As the words suggest, Market Houses and Market Halls were much larger structures than those already described. The Market Hall at Ross-on-Wye is a huge stone building, twin-gabled and mounted on no fewer than fourteen columns such as you might expect to find in a large church or cathedral. In Tetbury, Gloucestershire, the even larger Market House stands on no fewer than eighteen stone columns, set in three rows of six. Known also as the Town Hall, and overlooking the open market place, still referred to as The Chipping, it served for centuries both as a place for buying, selling and bartering and, its upper storey, or Great Chamber, as the meeting-place of the town’s authorities for administration.

The design of these Market Halls, or Market Houses, though it differed in details, as well as in the materials used, was such that they could fulfill at least a dual purpose.
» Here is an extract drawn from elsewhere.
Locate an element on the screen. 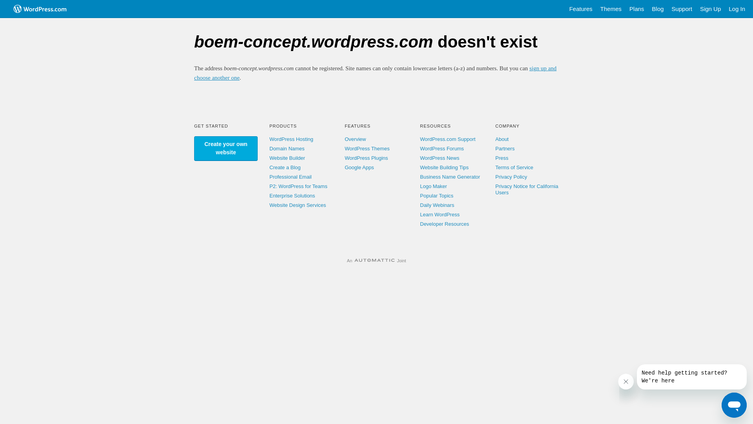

At ground-floor, that is at street-level, they offered space for customers to walk in and out through the arches and make their purchases. Some of the arches were wide enough for handcarts or even horse-drawn carts to pass through. In some towns, a right-of-way for vehicles to pass through existed. Below ground-level there might be cellars for use as store-houses.

Ledbury Market House is perhaps the most beautiful of all the timber-built market houses in the country, the work of John Abel, Carpenter to the King, in 1617. It is actually a three-storeyed building of herringbone-patterned timbers and diamond-paned windows.

In the uppermost storey, grain was preserved. In the Great Chamber the town council met to conduct their affairs. Trading went on meanwhile below. And official notices were posted on the giant fluted columns of Spanish chestnut that supported the structure as a whole. Until as recently as last century, bands of strolling players used to enact plays beneath the Great Chamber, the audience crowding in through the arcades as they liked.

At Abingdon, in Berkshire, where there was a market at the time of the Norman Conquest and a Royal Market Charter granted in 1328, Sir Christopher Wren, architect of St. Paul’s Cathedral, built the Market Hall on a site that had had some sort of a market building there for more than three centuries. Cellars were hewn out of the ground beneath, and the County Assize Court met in the Upper Chamber to dispense justice. An old custom, dating back to the reign of King George IV, is maintained here, buns being thrown from the balustraded roof on high days and holidays.

No two of these Market Crosses, Halls or Houses are alike. But all of them, whether timber-built or more splendidly designed in stone, are reminders of past days, ones that date back to the Middle Ages very often. If they are in use to this day, they form a visible and tangible link with the far-off days when they ranked among the most important buildings in any community.